Pour l’administration Trump, la vigueur actuelle de l’économie américaine représente une opportunité réelle de freiner l’ascension de la Chine au statut de superpuissance. Et ce, quel qu’en soit le coût à court terme pour l’économie des États-Unis. Afin d’endiguer l’essor économique chinois, l’administration américaine a instauré une guerre commerciale dont le but est de mettre la chaîne d’approvisionnement chinoise hors-jeu, même si cela contraint l’économie et les marchés américains à des ajustements difficiles.

Le président chinois Xi Jinping signe de nouveaux accords à Moscou
avec son «allié et ami de coeur», le président russe Vladimir Putin.

Lorsque la Chine a adhéré à l’Organisation mondiale du commerce en 2001, les États-Unis et l’Europe s’attendaient à la mise en place de réformes qui rapprocheraient le modèle chinois d’une économie libérale occidentale. Alors que ce mois de juin 2019 marque le 30e anniversaire du massacre de la place Tian’anmen, les tarifs douaniers appliqués par les États-Unis démontrent à quel point les relations américano-chinoises ont changé ces dernières années.

Rien n’indique par ailleurs que la Chine et les États-Unis s’acheminent vers un accord sur les différends qui les opposent. Au contraire, les choses se sont aggravées avec l’interdiction faite par les États-Unis à leurs entreprises technologiques de traiter avec la société de télécommunications chinoise Huawei, en raison de risques supposés pour la sécurité nationale américaine.
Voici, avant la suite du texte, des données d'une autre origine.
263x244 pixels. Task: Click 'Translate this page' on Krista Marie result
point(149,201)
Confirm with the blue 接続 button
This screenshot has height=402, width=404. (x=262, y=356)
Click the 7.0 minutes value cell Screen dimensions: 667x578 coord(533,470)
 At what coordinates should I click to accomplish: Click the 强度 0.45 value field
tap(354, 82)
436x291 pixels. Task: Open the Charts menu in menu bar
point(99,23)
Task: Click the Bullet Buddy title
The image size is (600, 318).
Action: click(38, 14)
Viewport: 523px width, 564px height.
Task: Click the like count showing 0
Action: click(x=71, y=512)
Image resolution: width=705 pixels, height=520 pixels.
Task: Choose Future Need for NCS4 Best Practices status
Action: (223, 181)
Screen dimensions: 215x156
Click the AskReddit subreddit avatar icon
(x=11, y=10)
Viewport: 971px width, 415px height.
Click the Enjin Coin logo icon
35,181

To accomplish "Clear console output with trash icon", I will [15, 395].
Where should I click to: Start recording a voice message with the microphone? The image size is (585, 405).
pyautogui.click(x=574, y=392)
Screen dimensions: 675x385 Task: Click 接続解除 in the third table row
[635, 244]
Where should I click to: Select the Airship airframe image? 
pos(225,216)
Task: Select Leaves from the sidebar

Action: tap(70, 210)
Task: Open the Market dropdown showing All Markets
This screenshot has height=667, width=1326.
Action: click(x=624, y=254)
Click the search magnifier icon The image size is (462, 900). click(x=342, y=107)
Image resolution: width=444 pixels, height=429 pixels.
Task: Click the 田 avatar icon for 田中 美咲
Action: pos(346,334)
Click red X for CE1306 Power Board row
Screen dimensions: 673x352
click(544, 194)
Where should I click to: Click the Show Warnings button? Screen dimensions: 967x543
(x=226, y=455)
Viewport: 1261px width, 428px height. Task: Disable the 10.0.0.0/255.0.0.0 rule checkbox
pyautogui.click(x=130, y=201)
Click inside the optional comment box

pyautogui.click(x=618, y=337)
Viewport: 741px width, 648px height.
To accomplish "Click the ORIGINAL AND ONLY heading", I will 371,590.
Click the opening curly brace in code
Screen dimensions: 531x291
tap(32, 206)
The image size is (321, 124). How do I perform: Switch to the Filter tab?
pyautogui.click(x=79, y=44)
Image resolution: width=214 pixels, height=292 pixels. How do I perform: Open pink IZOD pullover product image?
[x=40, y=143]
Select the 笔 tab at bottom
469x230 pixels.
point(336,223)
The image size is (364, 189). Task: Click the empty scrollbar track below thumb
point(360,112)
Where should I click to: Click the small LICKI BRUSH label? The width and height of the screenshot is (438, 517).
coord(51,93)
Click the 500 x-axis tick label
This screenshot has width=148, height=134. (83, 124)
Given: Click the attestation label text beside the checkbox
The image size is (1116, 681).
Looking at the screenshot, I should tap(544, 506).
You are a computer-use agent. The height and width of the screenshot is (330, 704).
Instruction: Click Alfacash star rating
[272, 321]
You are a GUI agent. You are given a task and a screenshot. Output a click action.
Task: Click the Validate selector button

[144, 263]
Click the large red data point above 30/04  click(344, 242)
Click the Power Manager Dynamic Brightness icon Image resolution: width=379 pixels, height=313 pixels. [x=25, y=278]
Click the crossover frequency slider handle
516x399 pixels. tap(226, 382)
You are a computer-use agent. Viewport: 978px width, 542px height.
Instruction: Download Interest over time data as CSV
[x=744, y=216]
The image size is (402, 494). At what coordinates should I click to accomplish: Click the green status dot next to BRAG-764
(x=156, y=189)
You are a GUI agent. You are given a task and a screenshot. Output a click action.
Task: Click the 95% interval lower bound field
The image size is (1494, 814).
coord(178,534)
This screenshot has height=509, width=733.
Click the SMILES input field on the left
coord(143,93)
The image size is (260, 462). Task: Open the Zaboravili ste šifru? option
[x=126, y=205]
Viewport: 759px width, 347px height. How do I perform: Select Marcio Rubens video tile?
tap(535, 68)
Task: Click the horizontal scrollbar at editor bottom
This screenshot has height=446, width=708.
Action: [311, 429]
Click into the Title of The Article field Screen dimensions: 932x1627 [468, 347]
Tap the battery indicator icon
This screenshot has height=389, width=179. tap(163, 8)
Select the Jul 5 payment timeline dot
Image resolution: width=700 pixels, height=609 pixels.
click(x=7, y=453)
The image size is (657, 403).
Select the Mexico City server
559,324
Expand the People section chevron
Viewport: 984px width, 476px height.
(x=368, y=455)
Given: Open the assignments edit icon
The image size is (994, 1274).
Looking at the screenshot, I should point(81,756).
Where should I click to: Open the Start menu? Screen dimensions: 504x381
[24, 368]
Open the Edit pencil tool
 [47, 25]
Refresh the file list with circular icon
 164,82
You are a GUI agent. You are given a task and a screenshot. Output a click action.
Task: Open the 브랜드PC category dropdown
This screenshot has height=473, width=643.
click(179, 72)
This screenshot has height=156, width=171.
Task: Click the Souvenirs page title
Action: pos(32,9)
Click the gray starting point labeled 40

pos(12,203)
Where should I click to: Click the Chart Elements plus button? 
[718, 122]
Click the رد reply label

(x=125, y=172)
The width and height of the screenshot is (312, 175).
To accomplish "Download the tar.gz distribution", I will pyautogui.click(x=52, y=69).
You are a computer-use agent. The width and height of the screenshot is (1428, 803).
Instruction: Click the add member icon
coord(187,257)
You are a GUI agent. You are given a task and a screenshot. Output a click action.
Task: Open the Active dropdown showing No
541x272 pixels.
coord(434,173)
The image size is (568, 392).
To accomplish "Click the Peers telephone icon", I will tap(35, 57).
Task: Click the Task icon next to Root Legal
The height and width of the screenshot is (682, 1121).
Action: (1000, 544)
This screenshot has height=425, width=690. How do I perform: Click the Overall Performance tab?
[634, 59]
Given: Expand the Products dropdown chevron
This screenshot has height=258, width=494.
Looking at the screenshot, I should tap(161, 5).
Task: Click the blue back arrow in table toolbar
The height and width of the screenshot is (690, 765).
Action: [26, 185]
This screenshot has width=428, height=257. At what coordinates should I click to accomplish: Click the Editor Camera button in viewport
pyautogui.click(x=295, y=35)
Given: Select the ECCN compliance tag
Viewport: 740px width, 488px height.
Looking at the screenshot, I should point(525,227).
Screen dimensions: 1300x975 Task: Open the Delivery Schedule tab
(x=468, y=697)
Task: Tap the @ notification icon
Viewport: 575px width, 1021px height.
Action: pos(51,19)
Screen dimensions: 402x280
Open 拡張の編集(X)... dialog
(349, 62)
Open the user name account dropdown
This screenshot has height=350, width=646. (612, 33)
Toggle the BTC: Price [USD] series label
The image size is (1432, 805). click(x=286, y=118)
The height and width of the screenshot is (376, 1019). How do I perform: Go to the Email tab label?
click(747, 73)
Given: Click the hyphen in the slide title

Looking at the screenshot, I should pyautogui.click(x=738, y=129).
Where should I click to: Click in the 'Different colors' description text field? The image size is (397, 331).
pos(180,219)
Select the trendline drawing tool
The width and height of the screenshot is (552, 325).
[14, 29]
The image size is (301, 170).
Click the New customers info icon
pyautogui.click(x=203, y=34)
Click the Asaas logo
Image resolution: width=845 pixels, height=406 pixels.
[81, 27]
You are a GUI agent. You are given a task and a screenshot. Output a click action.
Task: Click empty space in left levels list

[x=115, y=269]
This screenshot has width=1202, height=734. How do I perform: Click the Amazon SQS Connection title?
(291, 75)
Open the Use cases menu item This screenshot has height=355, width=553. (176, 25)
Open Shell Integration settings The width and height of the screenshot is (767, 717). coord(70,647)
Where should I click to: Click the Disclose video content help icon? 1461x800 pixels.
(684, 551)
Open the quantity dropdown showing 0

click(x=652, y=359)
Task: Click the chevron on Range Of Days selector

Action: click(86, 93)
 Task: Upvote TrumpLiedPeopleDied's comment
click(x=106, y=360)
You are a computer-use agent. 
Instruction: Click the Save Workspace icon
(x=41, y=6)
Selon le calendrier officiel, les prochaines réunions entre les deux pays auront lieu durant le sommet du G20 qui se tiendra les 28 et 29 juin au Japon – où nous ne nous attendons pas à des avancées significatives. Pendant ce temps, le président chinois Xi Jinping signe de nouveaux accords à Moscou avec son «allié et ami de coeur», le président russe Vladimir Putin.

Des victoires de court terme, des cibles plus nombreuses

Les droits de douane imposés par les États-Unis à la Chine perturbent déjà les flux commerciaux mondiaux, les fournisseurs comme les importateurs exploitant de nouvelles voies commerciales afin de contourner les taxes à l’importation que les deux pays s’infligent l’un à l’autre. Les importations des États-Unis en provenance du Vietnam, de la Corée du Sud et de Taiwan se sont ainsi accrues au cours des six derniers mois, tandis que la Chine a augmenté ses exportations vers ces trois mêmes pays.

Dans un tel contexte, nous surveillons de près les menaces commerciales brandies par Donald Trump, qui a fait de la réduction du déficit commercial des États-Unis l’un des chevaux de bataille de sa présidence.

Le Fonds monétaire international a fait valoir que les droits de douane imposés mutuellement par les États-Unis et la Chine pourraient réduire le PIB mondial de 455 Md USD l’année prochaine. Les tarifs douaniers semblent donc être une mauvaise arme, qui n’atteint pas sa cible.

En mars, l’administration américaine a annoncé qu’elle ne considérait plus la Turquie et l’Inde comme des pays en voie de développement, signifiant par là qu’elle allait supprimer les exemptions de droits de douane dont bénéficient leurs exportateurs vers les États-Unis. Ce changement, devenu effectif ce mois-ci, s’appuie sur le fait que la Turquie «est suffisamment développée sur le plan économique» et que l’Inde ne s’est toujours pas engagée à offrir aux exportateurs américains un «accès équitable et raisonnable à ses marchés». Les États-Unis sont le plus grand partenaire commercial de l’Inde, et représentent un sixième de ses exportations en valeur. Les États-Unis mènent également des investigations relatives à la faiblesse des devises singapourienne et malaisienne.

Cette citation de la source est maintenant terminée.